Opposition wants Nigerian vote annulled
The top opposition leader in Nigeria's presidential election wants Saturday's vote to be annulled, after he claimed that the ruling party corrupted and skewed the election, according to an Associated Press article (http://www.chron.com/disp/story.mpl/ap/world/4737682.html).
Vice President Atiku Abubaka, who recently had a falling out with President Obasanjo, said it was the worst election Nigeria had ever seen. He called for the results to be rejected and for a new vote to be held.
The national Electoral Comission Chairman Maurice Iwu said the was free and fair and defended it's legitmacy.
However, The Transition Monitoring Group, an independent election monitoring group and the largest in Nigeria, called for the election to be annulled, saying voting hadn't even taken place in many of the Nigeria's 36 states.
Local reporters witnessed that many polls ran out of ballots, didn't ever recieve ballots. There were also reports of intimidation at polling places by thugs with guns.
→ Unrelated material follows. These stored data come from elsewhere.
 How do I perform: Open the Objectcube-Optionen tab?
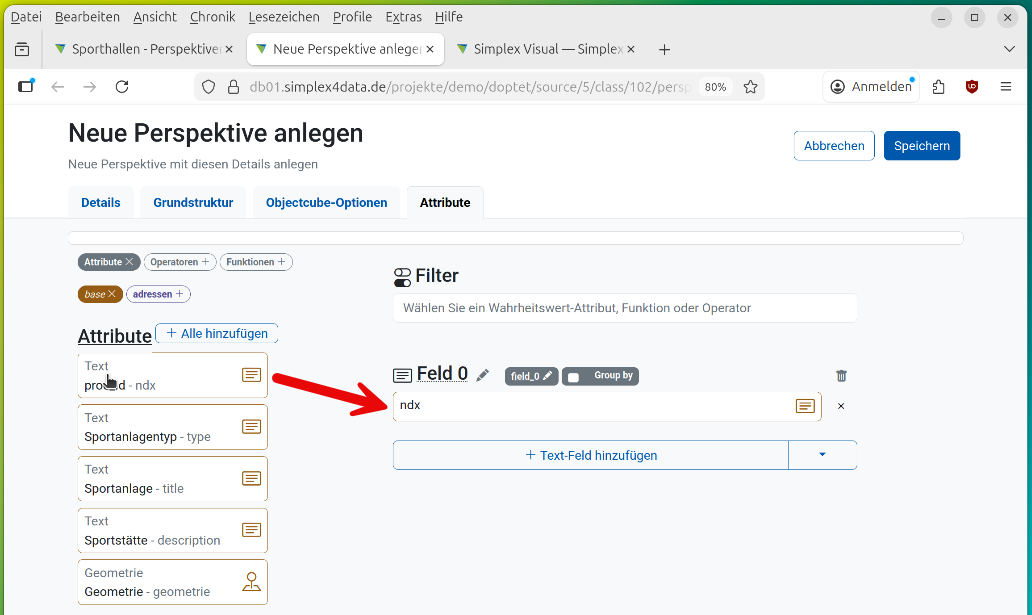click(x=326, y=202)
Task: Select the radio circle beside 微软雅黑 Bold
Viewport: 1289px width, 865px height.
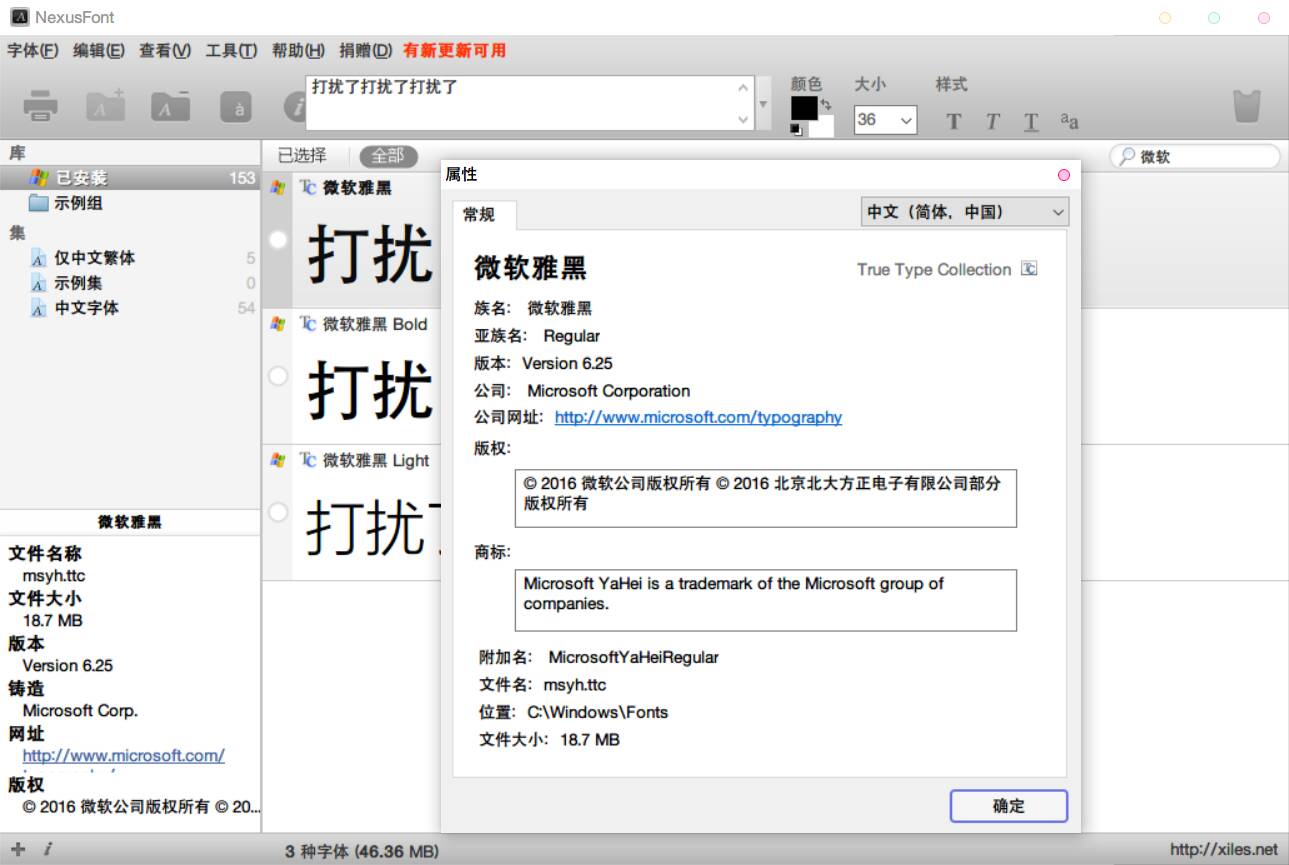Action: click(278, 376)
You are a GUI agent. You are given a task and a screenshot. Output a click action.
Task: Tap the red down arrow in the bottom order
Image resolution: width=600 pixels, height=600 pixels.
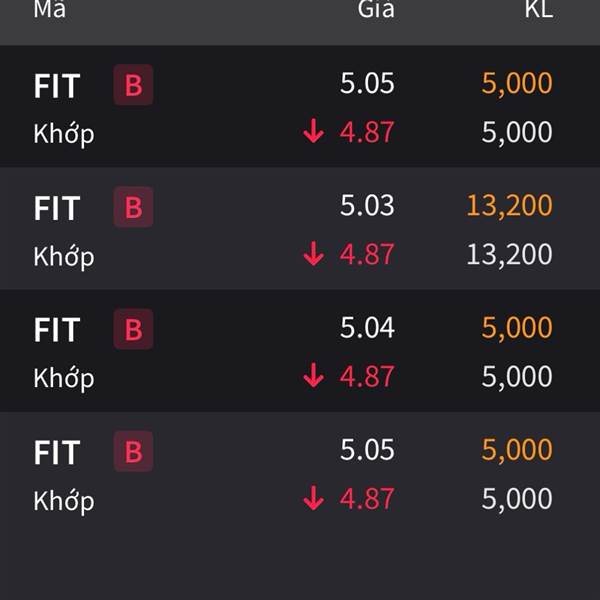point(313,498)
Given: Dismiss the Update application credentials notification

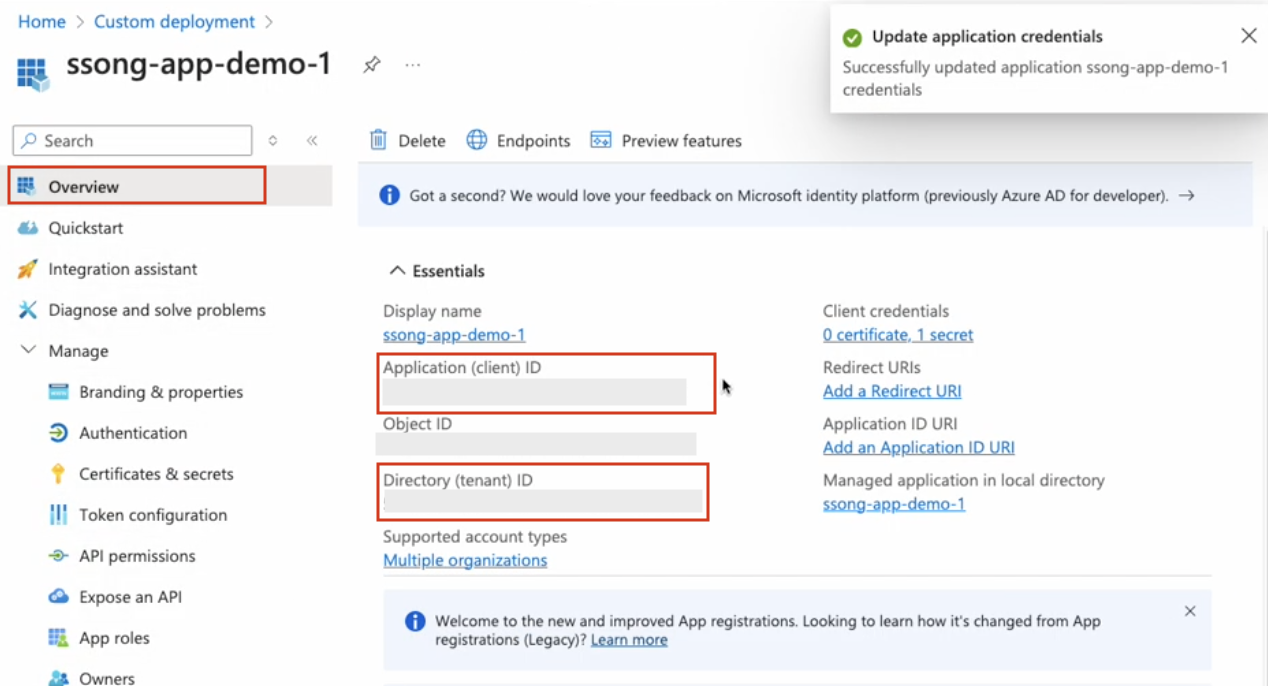Looking at the screenshot, I should 1248,36.
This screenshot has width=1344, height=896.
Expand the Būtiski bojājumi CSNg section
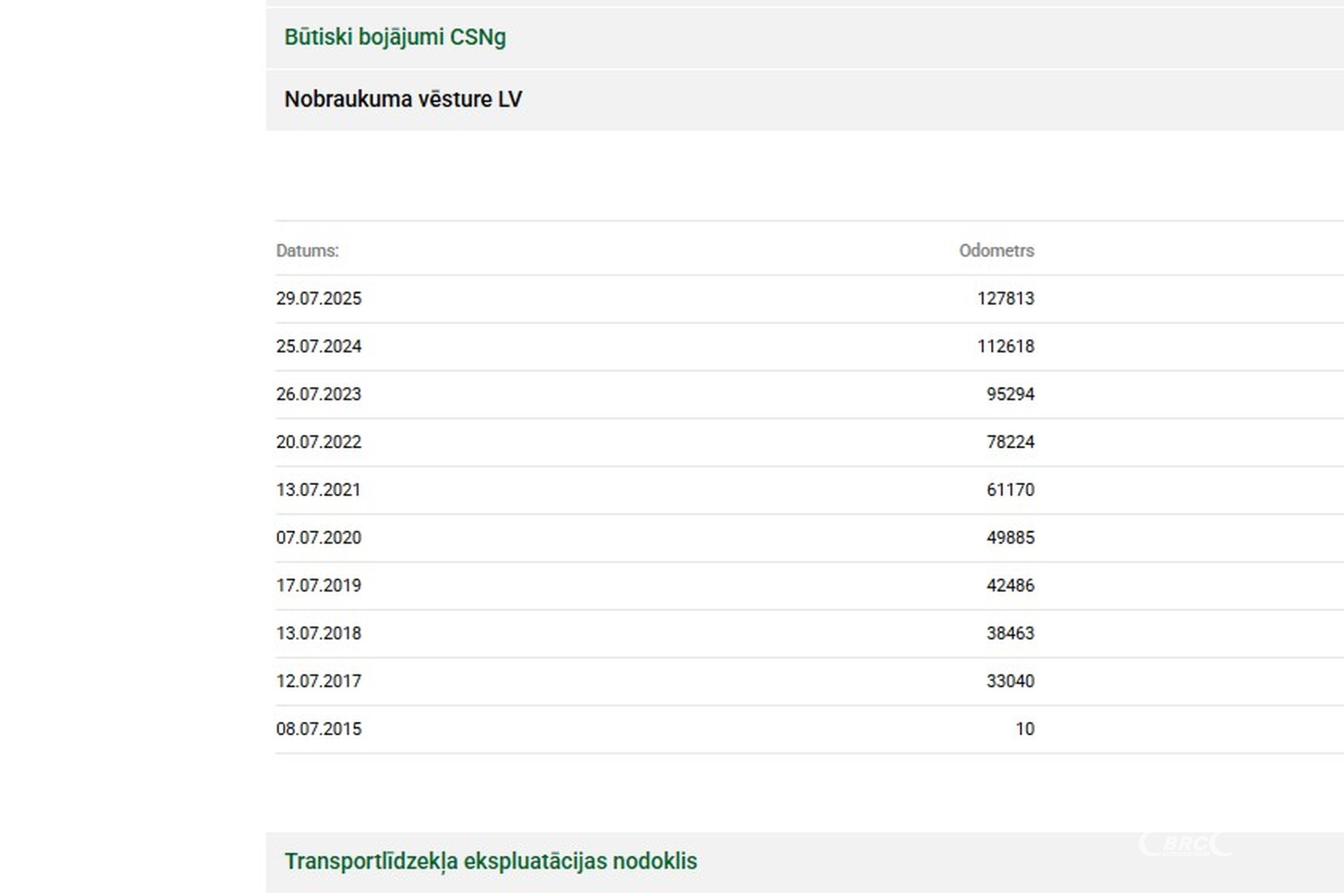click(395, 38)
Many of the places that experienced these problems were in oppostion strongholds.
The other opposition leader, Gen. Muhammadu Buhari, said that no election had taken place.
Election officials said the hoped to announce the results Monday.
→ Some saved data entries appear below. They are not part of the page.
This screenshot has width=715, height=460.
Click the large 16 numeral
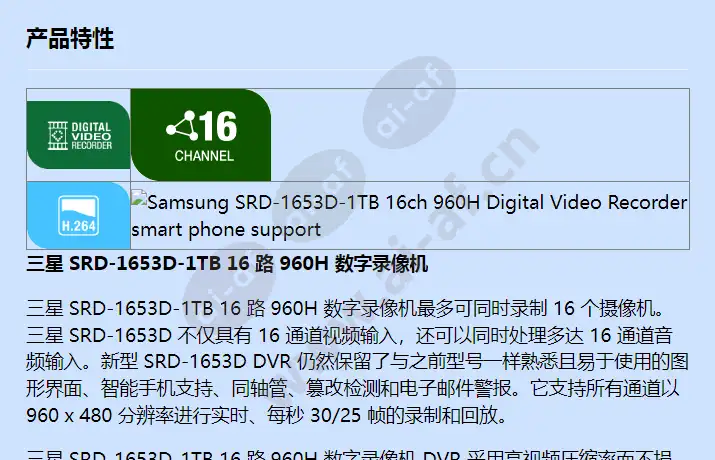(x=218, y=126)
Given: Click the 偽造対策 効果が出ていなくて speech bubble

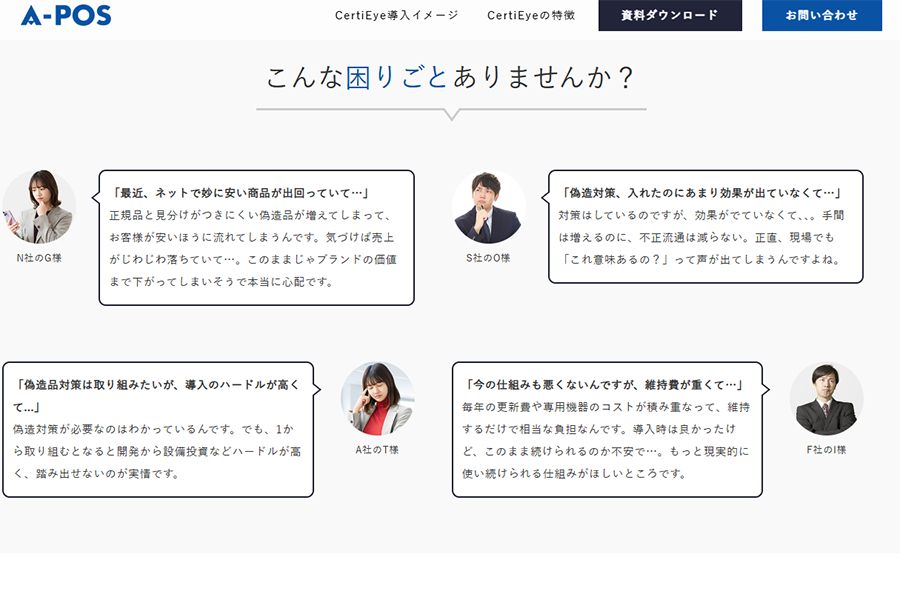Looking at the screenshot, I should coord(705,226).
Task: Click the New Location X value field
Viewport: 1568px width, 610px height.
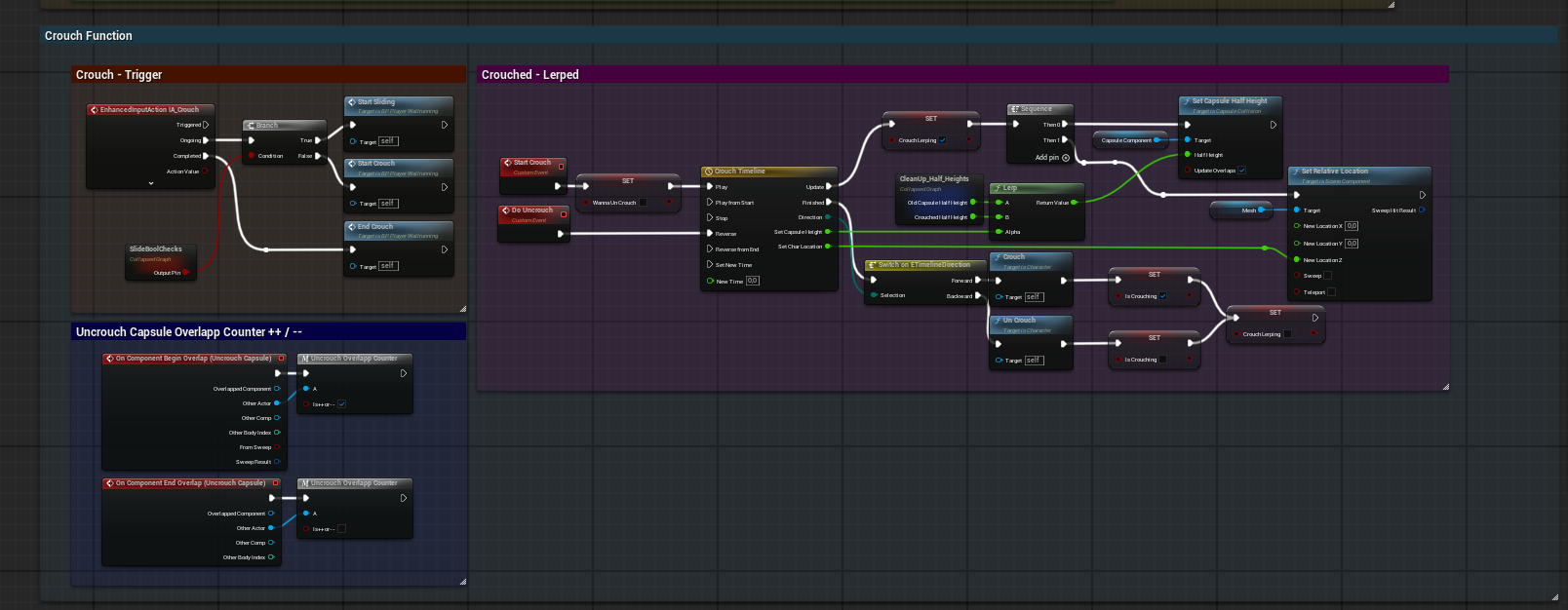Action: pos(1352,226)
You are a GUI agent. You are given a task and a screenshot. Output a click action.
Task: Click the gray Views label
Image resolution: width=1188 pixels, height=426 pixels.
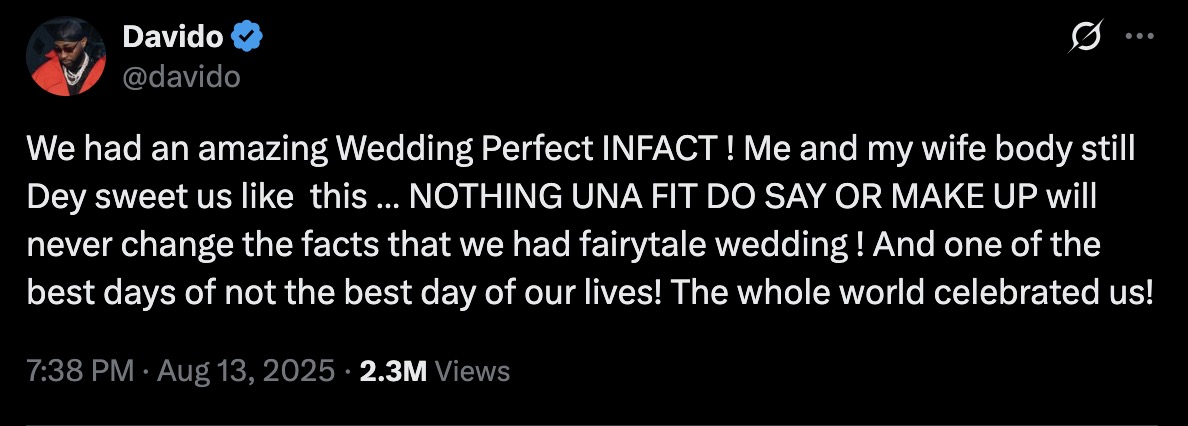coord(474,372)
According to a BBC story, Obasanjo is stepping down from the presidency and his ruling party, the People's Democratic Party, had chosen Umaru Yar'Adua to replace him (http://news.bbc.co.uk/2/hi/africa/6581993.stm).
There was also an attempt to blow up the election headquarters. Policemen were killed in one state while escorting election officials. Some armed men stole election ballot boxes in another state.
The new government willl take power on May 29th, and if elections aren't regulated, some believe that upset opposition parties could incite violence and create a power struggle.
I found it interesting that each of these articles focused on different aspects of the election fraud. The AP story downplayed the violence, instead focusing on the ballots showing up late at polling places or certain names not being on the ballot. The BBC story played up the violence, giving several examples of officials and civilians being killed in armed struggles. I think the BBC story did a slightly better job getting a complete view of the election problems. The descriptions of violence give the reader a more visceral idea of how corrupt the elections were. One problem I had with both stories is that they neglected to develop some political and historical context. For example, why is Obasanjo stepping down? What are his policies? Why did Abubakar fall out with the ruling party? Is violence common in Nigerian elections? The narrow focus of each story, which want just to look at the specific problems of this election, doesn't help the reader see the systemic influence of corruption on the society and on the fabric of democracy.